Amara è stato anche la fonte dell'indagine sulla loggia Ungheria. Anche lì è stato ritenuto inattendibile. Eppure, qualcuno continua a dire che la loggia esisteva davvero. Lei che ne pensa?

«Ricordiamoci sempre che nel nostro paese ognuno utilizza il tema giustizia a suo uso e consumo. La vicenda della loggia Ungheria si inserisce in questo contesto: si trattava di una bufala sin dalle prime battute perché sul versante delle nomine del Csm notoriamente non c'era mai stata alcuna interferenza da parte di quei fantomatici personaggi. Ma cavalcare quella storia in quel momento faceva comodo ad una parte dell'informazione fino a quando nel luglio del 2022 Raffaele Cantone ha deciso di porre fino a questo stillicidio ben consapevole di quello che stava accadendo all'interno del suo ufficio a seguito della vicenda del cancelliere accusato di passare notizie a Repubblica, al Corriere e al Fatto quotidiano».

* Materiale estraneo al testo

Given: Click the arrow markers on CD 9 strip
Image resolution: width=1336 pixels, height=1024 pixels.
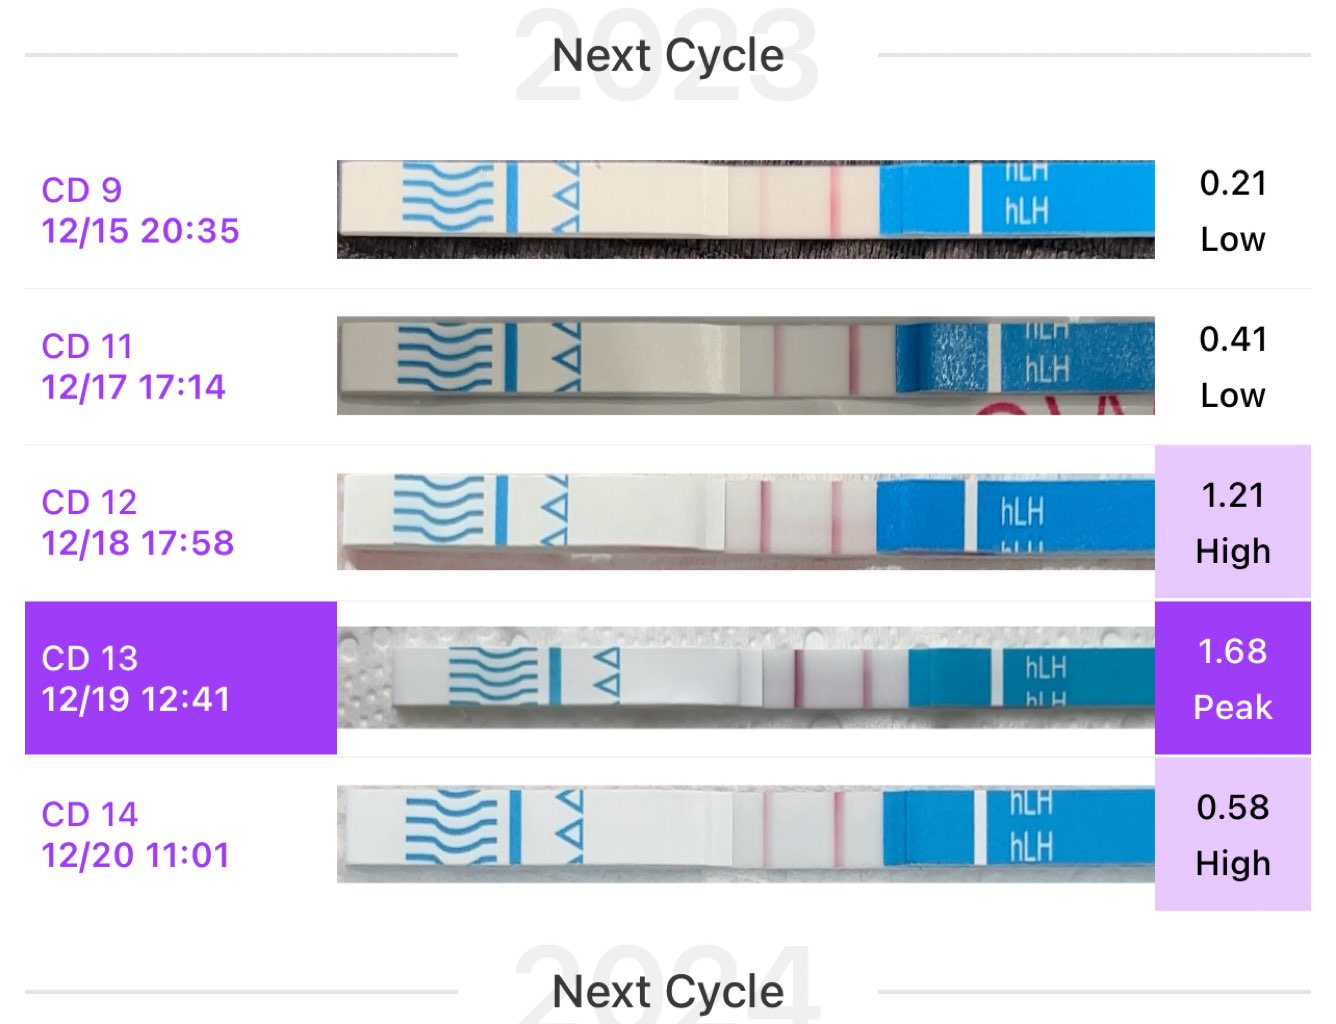Looking at the screenshot, I should tap(567, 197).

I nuovi vertici dell'Anm sono pronti a riconoscere che l'epurazione è stata un errore?

«Voglio confidare nell'onestà intellettuale di tutti perché prima di ogni cosa deve venire il bene della magistratura. Ma sinceramente temo che ancora non ci siano le condizioni perché questo possa avvenire. Dopo le note vicende del maggio del 2019 si è ritornati ad uno scenario in cui la maggioranza interna è dominata da un accordo tra la sinistra giudiziaria ed il centro ed in cui inevitabilmente la componente più moderata finisce per dover assecondare i desiderata del sistema. Mi sembra che sulle colonne di questo giornale un'importante esponente della magistratura associata abbia chiaramente sottolineato il ruolo di opposizione politica svolto dalla presidenza Santalucia nell'ultimo periodo che per debolezza non ha mai affrontato i mali veri che affliggono il nostro mondo».

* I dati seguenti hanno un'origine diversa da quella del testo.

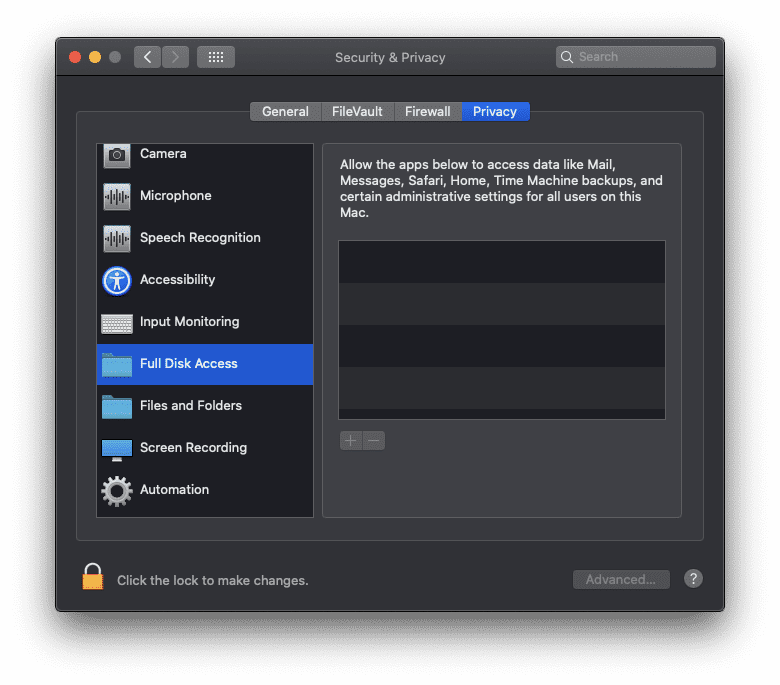Select the Files and Folders folder icon
The height and width of the screenshot is (685, 780).
[117, 406]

Si riferisce alla vicenda Prestipino, il pm nazionale antimafia accusato di divulgare segreti?

«Non solo quella.

In ogni caso la vicenda Prestipino insegna che il sistema è vulnerabile per tutti e la politica mi sembra che faccia molta fatica a comprendere questi meccanismi che rischiano di travolgere chiunque. Però non trascuriamo mai che ci sono ancora tanti magistrati svincolati dalle appartenenze che vogliono sapere come realmente è andata. Su questo penso che il meglio debba ancora venire».